Ventilator-associated pneumonia (VAP) can occur during mechanical ventilation; this is more common during invasive ventilation than with noninvasive ventilation. VAP most often results from aspiration of oropharyngeal secretions around the cuff of the endotracheal tube. A number of prevention strategies can be bundled to reduce the risk of VAP.
Hyperventilation and Hypoventilation
Hyperventilation lowers Paco2 and increases arterial pH. This should be avoided because of the injurious effects of alveolar overdistention and an alkalotic pH. Respiratory alkalosis causes hypokalemia, decreased ionized calcium, and increased affinity of hemoglobin for oxygen (left shift of the oxyhemoglobin dissociation curve).
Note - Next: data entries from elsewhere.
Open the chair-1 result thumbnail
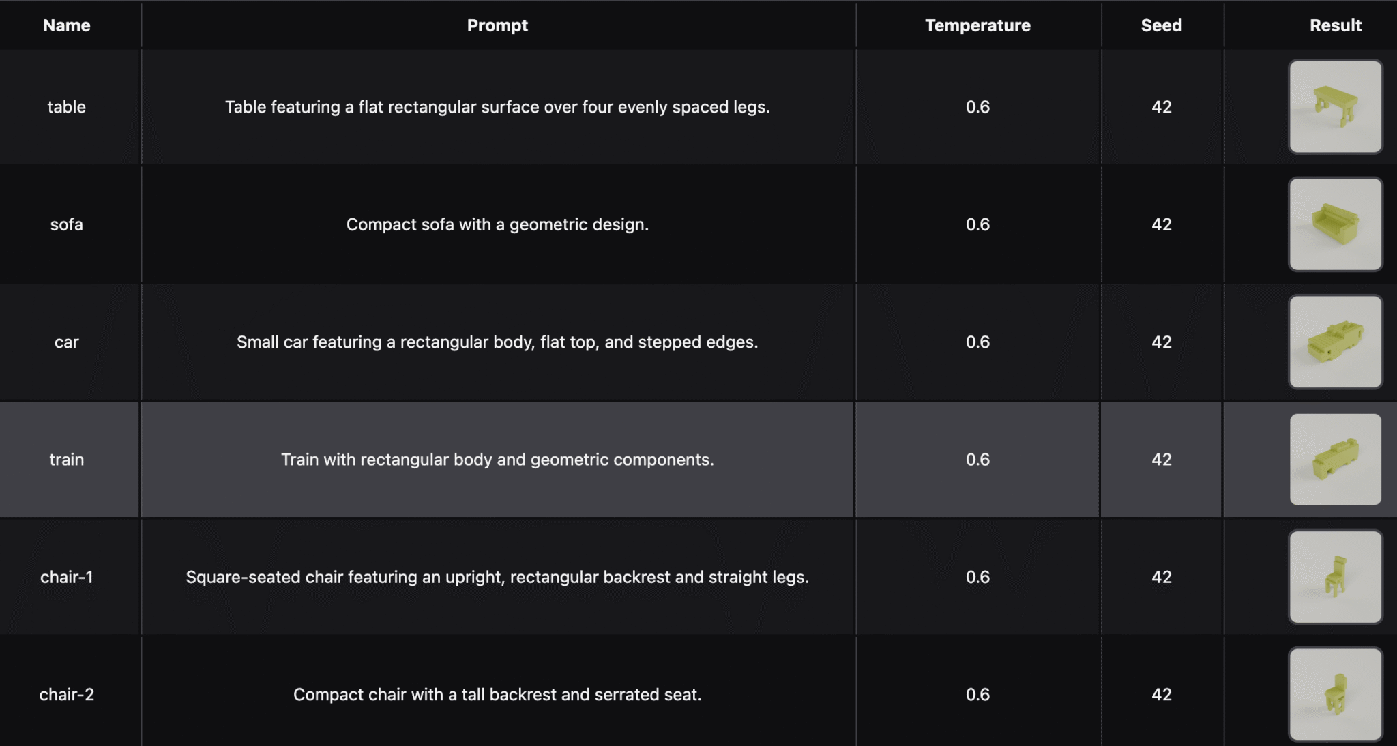 tap(1335, 577)
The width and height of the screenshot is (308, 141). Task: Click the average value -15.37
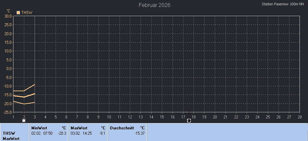click(139, 133)
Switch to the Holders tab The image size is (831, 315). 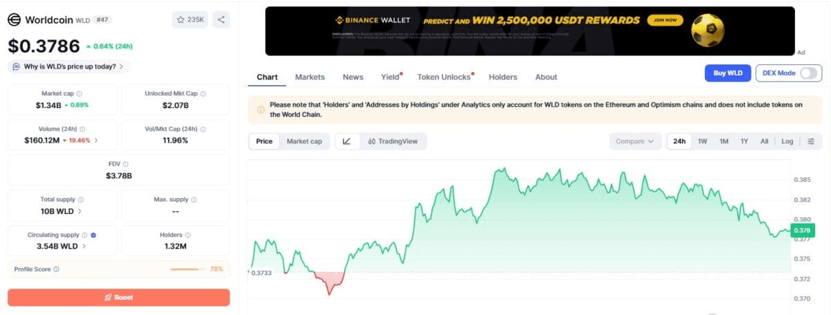(x=503, y=77)
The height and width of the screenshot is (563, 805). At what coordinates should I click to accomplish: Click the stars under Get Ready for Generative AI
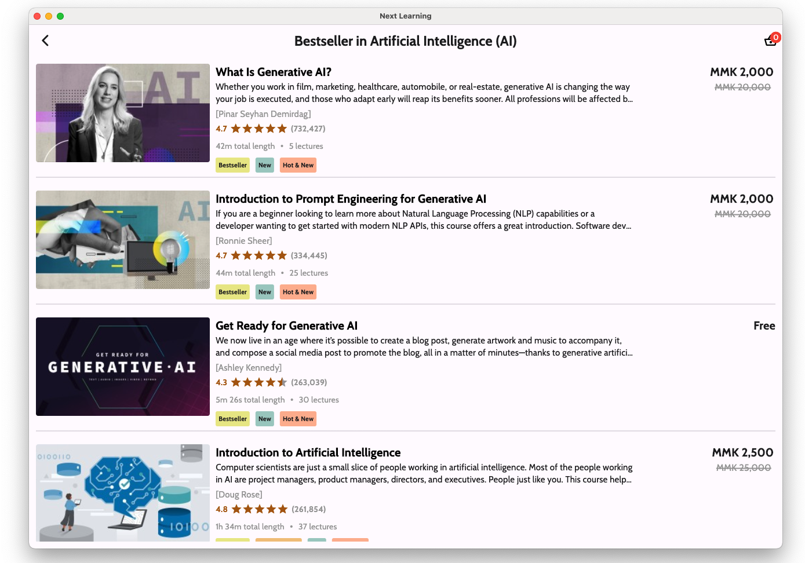pos(258,382)
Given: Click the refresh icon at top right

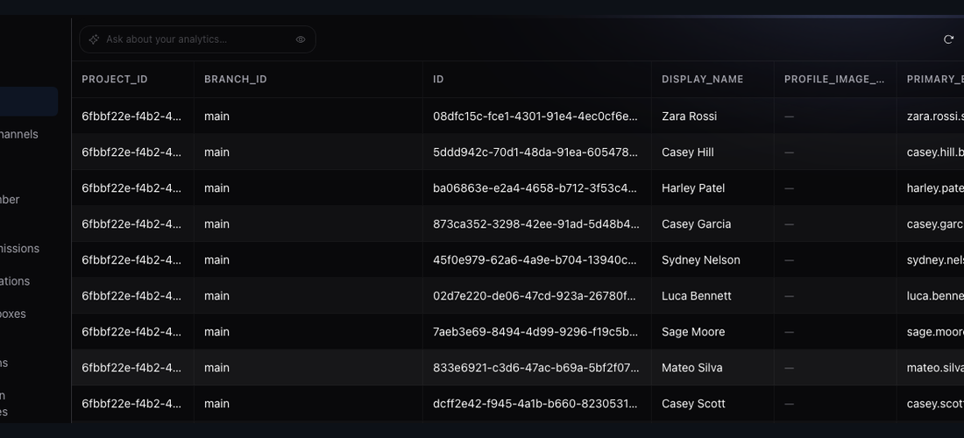Looking at the screenshot, I should (948, 39).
Relative hyperventilation can occur when mechanical ventilation is provided for patients with chronic compensated respiratory acidosis; if a normal Paco2 is established in such patients, the result is an elevated pH. Hypercapnia during mechanical ventilation may be less injurious than the traumatic effects of high levels of ventilation to normalize the Paco2. A modest elevation of Paco2 (50-70 mm Hg) may not be injurious and a pH as low as 7.20 is well tolerated by most patients.
A high inspired oxygen concentration is considered toxic. What is less clear is the level of oxygen that is toxic. Oxygen toxicity is probably related to Fio2 as well as the amount of time that the elevated Fio2 is breathed. Although the clinical evidence is weak, it is commonly recommended that an Fio2 greater than 0.6 be avoided, particularly if breathed for a period more than 48 hours. High Fio2 levels can result in a higher than normal PaO2. A high Pao2 may produce an elevation in Paco2 due to the Haldane effect (ie, unloading CO2 from hemoglobin), due to improving blood flow to low-ventilation lung units (ie, relaxing hypoxic pulmonary vasoconstriction), and due to suppression of ventilation (less likely). However, this is usually not an issue during mechanical ventilation because ventilation can be controlled. A high Pao2 can produce retinopathy of prematurity in neonates, but this is not known to occur in adults.